>>>>

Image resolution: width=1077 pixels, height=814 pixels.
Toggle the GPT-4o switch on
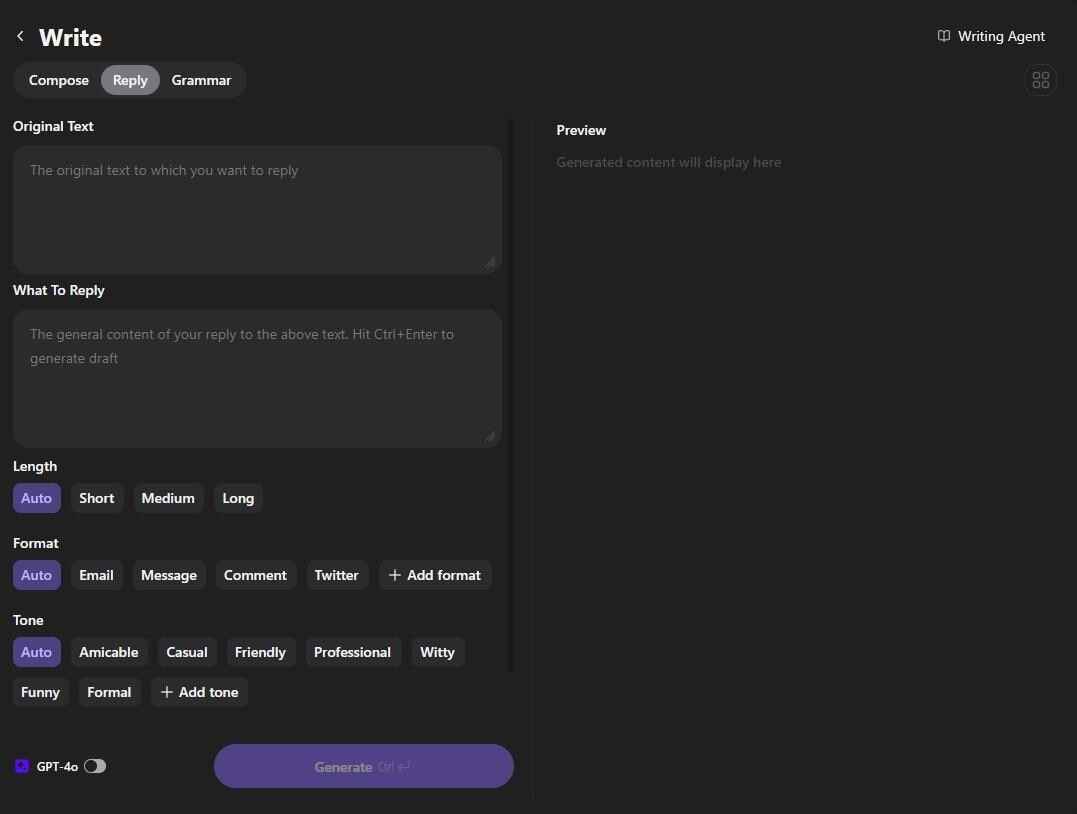click(95, 765)
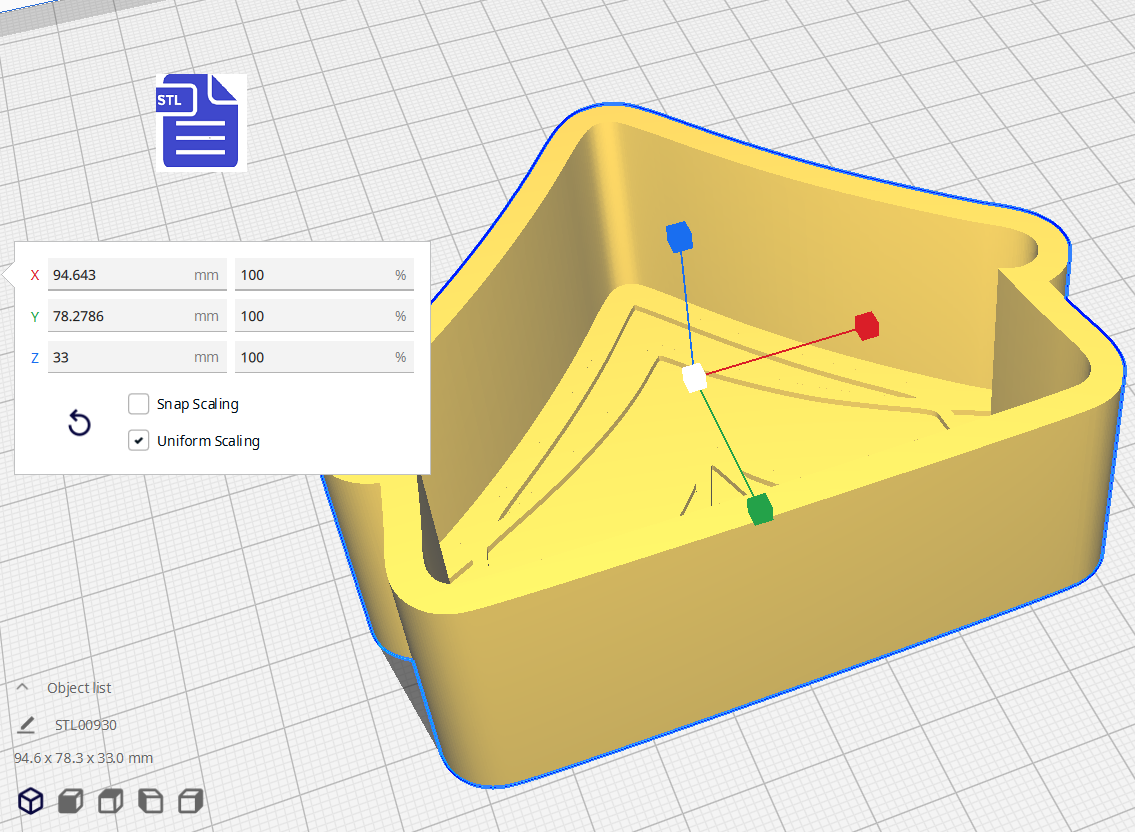Screen dimensions: 1135x832
Task: Switch to the front view cube
Action: point(70,800)
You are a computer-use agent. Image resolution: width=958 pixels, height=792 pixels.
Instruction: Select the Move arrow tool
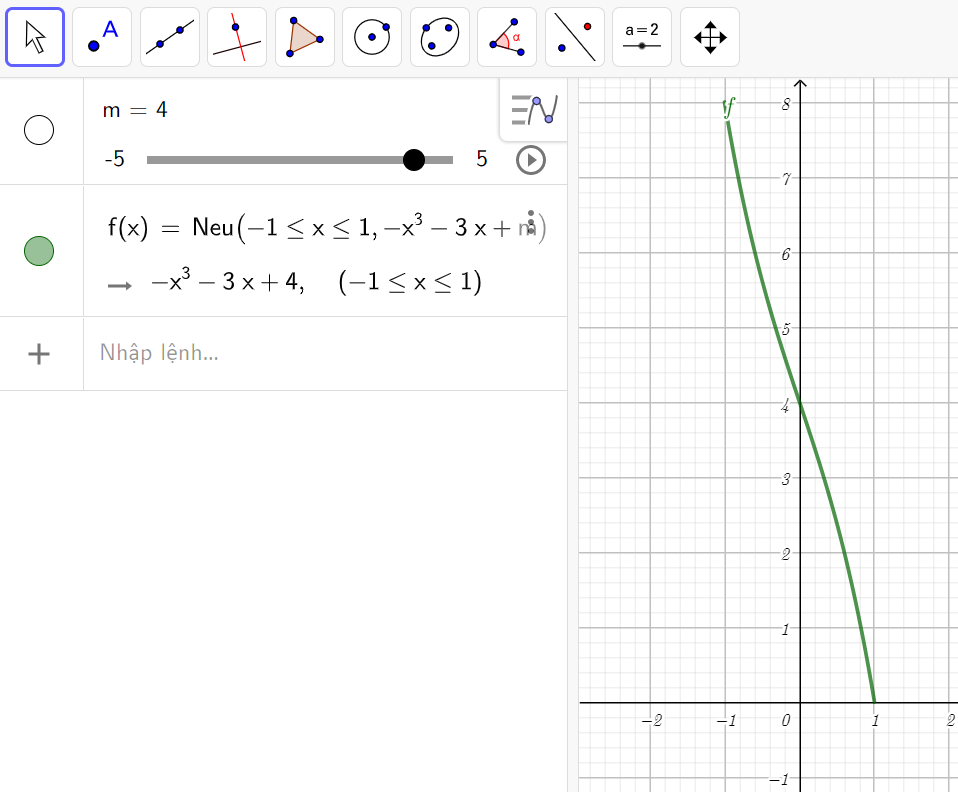[x=35, y=37]
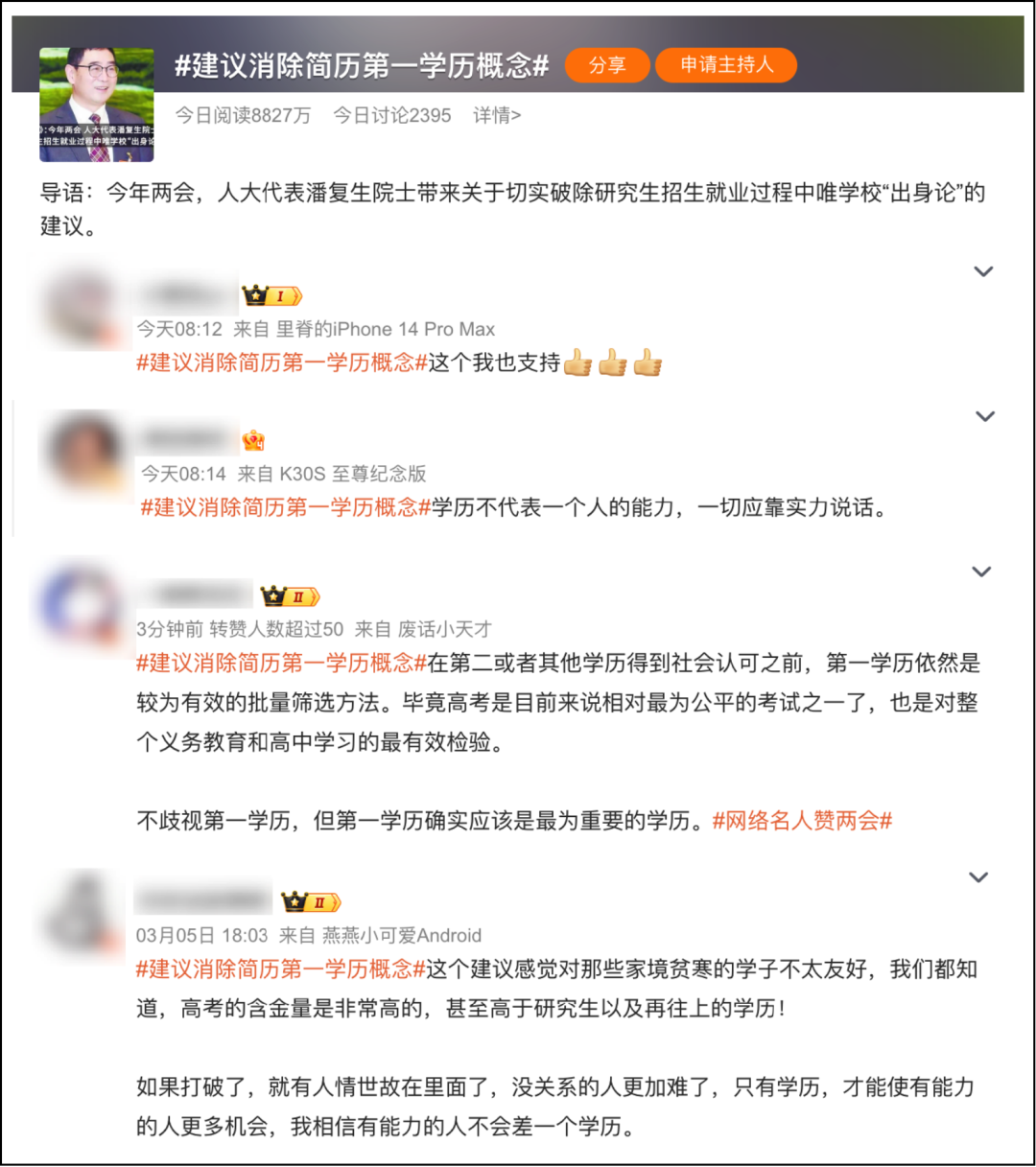Click the small orange crown icon on second post

click(x=253, y=441)
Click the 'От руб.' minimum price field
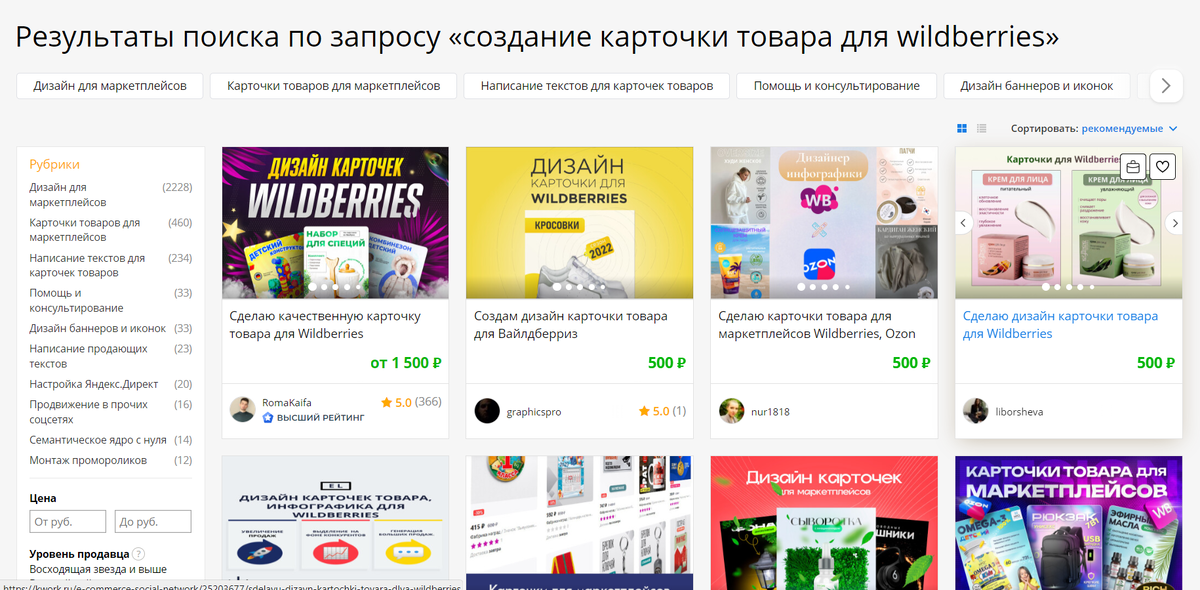 (x=68, y=521)
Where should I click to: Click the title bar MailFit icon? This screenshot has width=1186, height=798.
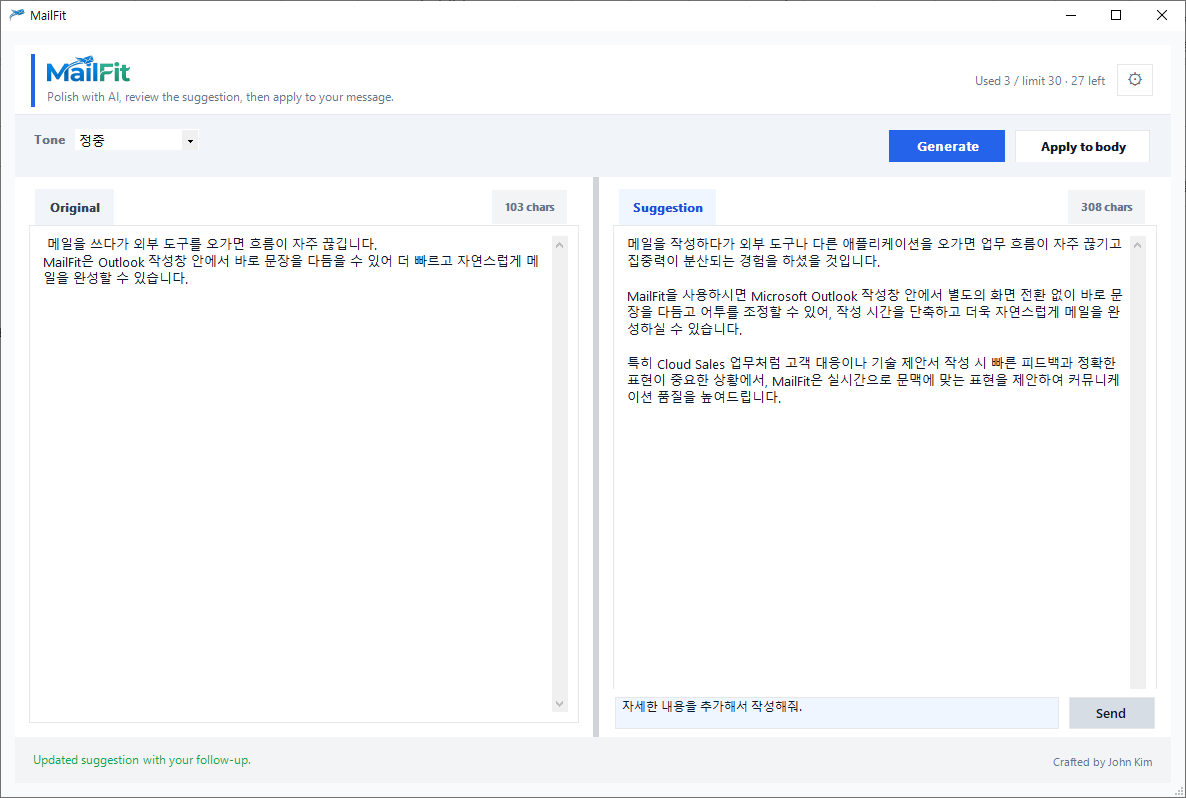(16, 14)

<<<<

— WHAT THIS TASK INVOLVES —
Whenever "pixels" shows up in a line of the listing, copy that whole line.

— ANSWER TO THE PROBLEM —
Image resolution: width=1077 pixels, height=814 pixels.
You are a computer-use agent. Image resolution: width=958 pixels, height=792 pixels.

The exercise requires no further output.